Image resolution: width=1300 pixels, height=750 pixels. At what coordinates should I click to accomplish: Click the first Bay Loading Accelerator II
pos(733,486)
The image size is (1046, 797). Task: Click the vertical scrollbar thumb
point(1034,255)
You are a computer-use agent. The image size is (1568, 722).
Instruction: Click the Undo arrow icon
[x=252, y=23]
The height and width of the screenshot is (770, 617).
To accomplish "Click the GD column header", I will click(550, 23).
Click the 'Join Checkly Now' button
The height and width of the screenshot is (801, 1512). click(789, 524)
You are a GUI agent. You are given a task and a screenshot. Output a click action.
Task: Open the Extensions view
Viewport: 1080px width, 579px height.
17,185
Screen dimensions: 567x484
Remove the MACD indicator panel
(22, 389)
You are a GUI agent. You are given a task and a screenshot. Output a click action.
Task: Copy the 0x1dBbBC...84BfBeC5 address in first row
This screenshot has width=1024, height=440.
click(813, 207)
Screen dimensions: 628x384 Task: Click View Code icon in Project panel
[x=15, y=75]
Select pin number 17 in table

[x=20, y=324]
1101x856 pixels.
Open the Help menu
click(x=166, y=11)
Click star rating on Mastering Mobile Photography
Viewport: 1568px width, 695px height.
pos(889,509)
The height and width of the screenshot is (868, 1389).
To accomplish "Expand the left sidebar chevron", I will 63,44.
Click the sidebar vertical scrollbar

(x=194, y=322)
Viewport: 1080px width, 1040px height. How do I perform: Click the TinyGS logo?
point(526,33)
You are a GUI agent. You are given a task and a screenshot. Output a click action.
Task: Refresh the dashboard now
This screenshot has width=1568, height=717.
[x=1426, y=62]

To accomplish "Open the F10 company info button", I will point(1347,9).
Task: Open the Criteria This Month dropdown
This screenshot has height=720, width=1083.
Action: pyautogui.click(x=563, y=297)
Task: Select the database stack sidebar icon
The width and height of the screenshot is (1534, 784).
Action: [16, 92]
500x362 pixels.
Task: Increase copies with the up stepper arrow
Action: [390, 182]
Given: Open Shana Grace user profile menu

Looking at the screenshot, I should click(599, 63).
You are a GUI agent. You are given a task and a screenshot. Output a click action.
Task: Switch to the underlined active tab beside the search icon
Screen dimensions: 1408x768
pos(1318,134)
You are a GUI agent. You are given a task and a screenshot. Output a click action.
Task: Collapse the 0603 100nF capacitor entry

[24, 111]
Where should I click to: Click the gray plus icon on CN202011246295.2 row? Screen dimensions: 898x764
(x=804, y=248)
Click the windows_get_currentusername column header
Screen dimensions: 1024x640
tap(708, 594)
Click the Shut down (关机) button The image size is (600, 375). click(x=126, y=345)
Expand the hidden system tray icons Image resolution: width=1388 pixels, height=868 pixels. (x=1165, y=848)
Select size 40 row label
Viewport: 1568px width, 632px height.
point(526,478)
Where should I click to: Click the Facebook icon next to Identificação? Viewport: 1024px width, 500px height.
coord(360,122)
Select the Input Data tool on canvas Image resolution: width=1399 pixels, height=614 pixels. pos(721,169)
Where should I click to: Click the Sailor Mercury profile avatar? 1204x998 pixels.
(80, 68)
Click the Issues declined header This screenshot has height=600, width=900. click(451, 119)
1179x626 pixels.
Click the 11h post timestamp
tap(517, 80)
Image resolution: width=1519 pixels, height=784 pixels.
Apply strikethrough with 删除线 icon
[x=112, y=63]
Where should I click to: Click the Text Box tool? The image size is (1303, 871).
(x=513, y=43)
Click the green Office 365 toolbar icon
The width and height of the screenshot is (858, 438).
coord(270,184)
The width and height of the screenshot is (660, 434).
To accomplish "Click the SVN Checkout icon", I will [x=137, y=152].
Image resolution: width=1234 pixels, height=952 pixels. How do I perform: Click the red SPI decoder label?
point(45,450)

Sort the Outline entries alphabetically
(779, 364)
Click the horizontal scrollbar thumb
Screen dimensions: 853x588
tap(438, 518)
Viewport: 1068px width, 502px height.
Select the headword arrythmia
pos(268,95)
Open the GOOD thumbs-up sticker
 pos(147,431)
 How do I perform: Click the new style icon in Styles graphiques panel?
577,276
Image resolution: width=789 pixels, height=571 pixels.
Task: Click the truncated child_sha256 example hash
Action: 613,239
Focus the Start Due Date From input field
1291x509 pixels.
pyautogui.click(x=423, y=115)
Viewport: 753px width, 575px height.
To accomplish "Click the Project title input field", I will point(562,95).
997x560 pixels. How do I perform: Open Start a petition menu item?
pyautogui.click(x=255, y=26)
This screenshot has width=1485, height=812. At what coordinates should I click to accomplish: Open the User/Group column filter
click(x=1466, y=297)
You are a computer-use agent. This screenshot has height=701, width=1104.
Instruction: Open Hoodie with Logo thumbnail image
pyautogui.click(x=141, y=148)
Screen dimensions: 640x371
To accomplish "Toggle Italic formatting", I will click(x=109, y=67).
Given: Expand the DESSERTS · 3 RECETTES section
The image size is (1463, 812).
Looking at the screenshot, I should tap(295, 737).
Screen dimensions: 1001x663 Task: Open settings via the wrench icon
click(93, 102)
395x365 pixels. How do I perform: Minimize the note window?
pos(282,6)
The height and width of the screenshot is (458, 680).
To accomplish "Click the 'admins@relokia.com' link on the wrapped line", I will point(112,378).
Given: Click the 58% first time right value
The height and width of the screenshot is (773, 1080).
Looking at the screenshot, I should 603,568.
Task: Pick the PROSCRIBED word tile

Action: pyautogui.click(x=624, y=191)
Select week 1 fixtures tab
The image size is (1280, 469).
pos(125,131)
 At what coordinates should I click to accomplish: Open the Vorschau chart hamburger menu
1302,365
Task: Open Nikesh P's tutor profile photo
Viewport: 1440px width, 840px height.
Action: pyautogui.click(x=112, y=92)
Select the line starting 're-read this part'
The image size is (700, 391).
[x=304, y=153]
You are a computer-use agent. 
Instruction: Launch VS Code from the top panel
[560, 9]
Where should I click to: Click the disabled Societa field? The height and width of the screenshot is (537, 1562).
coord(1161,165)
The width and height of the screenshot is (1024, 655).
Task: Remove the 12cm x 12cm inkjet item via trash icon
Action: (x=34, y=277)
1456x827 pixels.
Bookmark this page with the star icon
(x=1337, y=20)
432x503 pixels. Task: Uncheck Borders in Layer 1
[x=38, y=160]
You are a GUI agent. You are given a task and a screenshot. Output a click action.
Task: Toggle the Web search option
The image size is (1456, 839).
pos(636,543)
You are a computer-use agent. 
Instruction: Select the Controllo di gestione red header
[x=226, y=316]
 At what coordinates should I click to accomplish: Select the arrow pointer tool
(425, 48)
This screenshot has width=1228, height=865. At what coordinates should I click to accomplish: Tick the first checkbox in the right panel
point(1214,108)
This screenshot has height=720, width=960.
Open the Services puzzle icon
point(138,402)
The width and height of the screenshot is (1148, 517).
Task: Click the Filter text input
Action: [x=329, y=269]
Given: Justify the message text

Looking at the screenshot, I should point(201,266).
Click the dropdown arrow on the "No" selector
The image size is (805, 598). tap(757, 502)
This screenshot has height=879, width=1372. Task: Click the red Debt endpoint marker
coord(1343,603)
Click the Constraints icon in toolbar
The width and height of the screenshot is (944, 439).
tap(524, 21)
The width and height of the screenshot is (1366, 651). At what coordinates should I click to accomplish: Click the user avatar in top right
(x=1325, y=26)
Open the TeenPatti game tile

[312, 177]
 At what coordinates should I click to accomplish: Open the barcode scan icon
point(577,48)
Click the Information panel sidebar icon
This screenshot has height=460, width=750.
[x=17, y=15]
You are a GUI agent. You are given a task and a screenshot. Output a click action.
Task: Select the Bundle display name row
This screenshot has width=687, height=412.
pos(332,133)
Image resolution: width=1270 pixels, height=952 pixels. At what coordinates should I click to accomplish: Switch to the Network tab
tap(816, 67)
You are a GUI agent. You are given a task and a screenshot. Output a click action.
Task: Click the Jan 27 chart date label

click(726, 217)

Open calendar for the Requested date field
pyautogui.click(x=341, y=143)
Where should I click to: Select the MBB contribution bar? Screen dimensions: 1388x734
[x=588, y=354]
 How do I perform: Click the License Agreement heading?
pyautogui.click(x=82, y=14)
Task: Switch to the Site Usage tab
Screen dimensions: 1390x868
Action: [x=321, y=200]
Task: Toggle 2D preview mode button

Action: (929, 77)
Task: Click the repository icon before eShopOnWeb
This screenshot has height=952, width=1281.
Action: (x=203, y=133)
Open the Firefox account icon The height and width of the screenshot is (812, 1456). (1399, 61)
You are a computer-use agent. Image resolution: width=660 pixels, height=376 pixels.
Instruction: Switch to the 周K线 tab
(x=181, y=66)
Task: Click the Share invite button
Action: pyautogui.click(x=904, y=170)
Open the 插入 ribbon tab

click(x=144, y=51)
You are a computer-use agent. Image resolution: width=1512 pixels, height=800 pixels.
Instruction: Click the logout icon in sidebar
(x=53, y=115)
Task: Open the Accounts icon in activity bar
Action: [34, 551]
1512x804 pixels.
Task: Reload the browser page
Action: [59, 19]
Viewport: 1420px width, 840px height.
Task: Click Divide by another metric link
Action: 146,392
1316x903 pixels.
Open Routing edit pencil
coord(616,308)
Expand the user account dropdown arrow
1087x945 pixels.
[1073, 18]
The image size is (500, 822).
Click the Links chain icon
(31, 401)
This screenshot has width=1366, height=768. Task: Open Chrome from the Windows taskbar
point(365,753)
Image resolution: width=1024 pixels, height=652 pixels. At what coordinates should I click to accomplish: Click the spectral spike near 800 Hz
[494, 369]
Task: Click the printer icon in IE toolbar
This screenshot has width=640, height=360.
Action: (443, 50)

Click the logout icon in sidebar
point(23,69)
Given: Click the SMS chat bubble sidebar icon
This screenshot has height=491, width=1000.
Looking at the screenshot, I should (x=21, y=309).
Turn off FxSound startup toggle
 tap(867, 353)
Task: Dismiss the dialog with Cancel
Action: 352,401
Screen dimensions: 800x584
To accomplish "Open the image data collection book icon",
========================================
Do this |
Rewrite the data from the line with "Viewport: 1080px width, 1040px" up to and including the line with "Looking at the screenshot, I should click(599, 63).", changing "dropdown" to "drop-down menu" and leaving everything else the same.

Task answer |
Viewport: 1080px width, 1040px height. How do I perform: Click the TinyGS logo?
point(526,33)
You are a GUI agent. You are given a task and a screenshot. Output a click action.
Task: Refresh the dashboard now
This screenshot has width=1568, height=717.
[x=1426, y=62]

To accomplish "Open the F10 company info button", I will point(1347,9).
Task: Open the Criteria This Month drop-down menu
This screenshot has height=720, width=1083.
Action: pyautogui.click(x=563, y=297)
Task: Select the database stack sidebar icon
The width and height of the screenshot is (1534, 784).
Action: [16, 92]
500x362 pixels.
Task: Increase copies with the up stepper arrow
Action: [390, 182]
Given: Open Shana Grace user profile menu

Looking at the screenshot, I should click(599, 63).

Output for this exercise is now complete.